==== Provided data
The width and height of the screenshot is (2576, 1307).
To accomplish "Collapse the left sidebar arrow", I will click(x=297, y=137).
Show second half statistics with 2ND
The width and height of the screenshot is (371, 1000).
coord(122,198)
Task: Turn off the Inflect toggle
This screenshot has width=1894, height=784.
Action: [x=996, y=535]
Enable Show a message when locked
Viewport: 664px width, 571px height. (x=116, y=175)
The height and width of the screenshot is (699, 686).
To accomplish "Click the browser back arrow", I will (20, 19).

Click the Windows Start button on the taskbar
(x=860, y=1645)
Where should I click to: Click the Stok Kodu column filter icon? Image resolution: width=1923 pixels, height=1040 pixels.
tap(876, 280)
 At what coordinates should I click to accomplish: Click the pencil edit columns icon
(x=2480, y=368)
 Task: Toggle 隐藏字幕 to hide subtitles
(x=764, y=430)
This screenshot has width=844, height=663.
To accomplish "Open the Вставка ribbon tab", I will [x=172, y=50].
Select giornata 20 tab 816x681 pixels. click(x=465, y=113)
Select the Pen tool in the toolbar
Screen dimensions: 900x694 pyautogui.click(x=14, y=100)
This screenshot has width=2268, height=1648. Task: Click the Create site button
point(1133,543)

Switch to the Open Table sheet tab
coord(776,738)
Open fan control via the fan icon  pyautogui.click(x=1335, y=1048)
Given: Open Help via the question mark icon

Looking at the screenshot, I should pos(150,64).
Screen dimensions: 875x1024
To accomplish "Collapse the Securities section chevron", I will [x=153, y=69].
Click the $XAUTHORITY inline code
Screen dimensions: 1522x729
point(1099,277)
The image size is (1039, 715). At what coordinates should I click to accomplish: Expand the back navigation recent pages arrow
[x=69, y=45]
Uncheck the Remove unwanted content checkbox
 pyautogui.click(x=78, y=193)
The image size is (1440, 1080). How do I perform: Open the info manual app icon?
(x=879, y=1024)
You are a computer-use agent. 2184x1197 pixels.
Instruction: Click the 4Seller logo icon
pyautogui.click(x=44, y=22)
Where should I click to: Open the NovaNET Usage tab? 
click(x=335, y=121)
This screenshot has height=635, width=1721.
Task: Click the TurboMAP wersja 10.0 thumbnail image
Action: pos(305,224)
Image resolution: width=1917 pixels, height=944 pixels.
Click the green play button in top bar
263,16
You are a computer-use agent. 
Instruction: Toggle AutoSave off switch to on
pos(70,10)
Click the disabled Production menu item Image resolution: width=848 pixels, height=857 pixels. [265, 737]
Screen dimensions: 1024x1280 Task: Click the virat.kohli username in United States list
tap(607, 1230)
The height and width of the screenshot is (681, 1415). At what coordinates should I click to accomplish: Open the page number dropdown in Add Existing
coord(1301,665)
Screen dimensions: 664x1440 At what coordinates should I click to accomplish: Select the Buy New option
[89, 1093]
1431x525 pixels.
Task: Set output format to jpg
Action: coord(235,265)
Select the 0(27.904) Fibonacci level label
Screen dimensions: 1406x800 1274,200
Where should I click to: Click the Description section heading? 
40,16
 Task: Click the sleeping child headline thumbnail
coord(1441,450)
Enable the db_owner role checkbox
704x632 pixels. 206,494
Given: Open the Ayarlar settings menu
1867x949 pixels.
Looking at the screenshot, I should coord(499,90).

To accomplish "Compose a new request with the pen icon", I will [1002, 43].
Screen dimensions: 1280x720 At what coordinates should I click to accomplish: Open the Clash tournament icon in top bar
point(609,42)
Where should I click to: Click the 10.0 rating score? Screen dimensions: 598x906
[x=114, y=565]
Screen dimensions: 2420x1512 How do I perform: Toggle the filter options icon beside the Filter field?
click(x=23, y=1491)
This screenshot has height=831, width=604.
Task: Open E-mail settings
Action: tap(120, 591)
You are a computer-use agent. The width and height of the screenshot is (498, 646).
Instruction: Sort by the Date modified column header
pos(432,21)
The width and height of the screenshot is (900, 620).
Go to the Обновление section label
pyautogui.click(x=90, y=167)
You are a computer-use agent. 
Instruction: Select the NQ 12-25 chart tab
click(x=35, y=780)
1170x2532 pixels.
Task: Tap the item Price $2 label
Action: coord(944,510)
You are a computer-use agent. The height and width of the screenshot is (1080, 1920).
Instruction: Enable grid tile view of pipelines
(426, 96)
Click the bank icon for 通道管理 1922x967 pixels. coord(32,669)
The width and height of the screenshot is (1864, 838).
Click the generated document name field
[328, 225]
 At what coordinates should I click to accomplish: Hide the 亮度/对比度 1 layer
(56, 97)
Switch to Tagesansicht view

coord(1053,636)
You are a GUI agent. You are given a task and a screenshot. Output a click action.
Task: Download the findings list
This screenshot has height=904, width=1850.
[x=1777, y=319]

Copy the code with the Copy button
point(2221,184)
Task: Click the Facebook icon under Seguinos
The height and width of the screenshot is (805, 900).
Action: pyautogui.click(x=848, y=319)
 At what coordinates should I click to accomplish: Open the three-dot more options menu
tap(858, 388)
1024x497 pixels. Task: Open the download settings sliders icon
========
> [What is needed]: Copy out the rows word for word, starting at the line containing "At what coordinates should I click to accomplish: Click" and ending at the line containing "pyautogui.click(x=78, y=193)".

> [Written solution]:
 At what coordinates should I click to accomplish: Click the pencil edit columns icon
(x=2480, y=368)
 Task: Toggle 隐藏字幕 to hide subtitles
(x=764, y=430)
This screenshot has width=844, height=663.
To accomplish "Open the Вставка ribbon tab", I will [x=172, y=50].
Select giornata 20 tab 816x681 pixels. click(x=465, y=113)
Select the Pen tool in the toolbar
Screen dimensions: 900x694 pyautogui.click(x=14, y=100)
This screenshot has width=2268, height=1648. Task: Click the Create site button
point(1133,543)

Switch to the Open Table sheet tab
coord(776,738)
Open fan control via the fan icon  pyautogui.click(x=1335, y=1048)
Given: Open Help via the question mark icon

Looking at the screenshot, I should pos(150,64).
Screen dimensions: 875x1024
To accomplish "Collapse the Securities section chevron", I will [x=153, y=69].
Click the $XAUTHORITY inline code
Screen dimensions: 1522x729
point(1099,277)
The image size is (1039, 715). At what coordinates should I click to accomplish: Expand the back navigation recent pages arrow
[x=69, y=45]
Uncheck the Remove unwanted content checkbox
 pyautogui.click(x=78, y=193)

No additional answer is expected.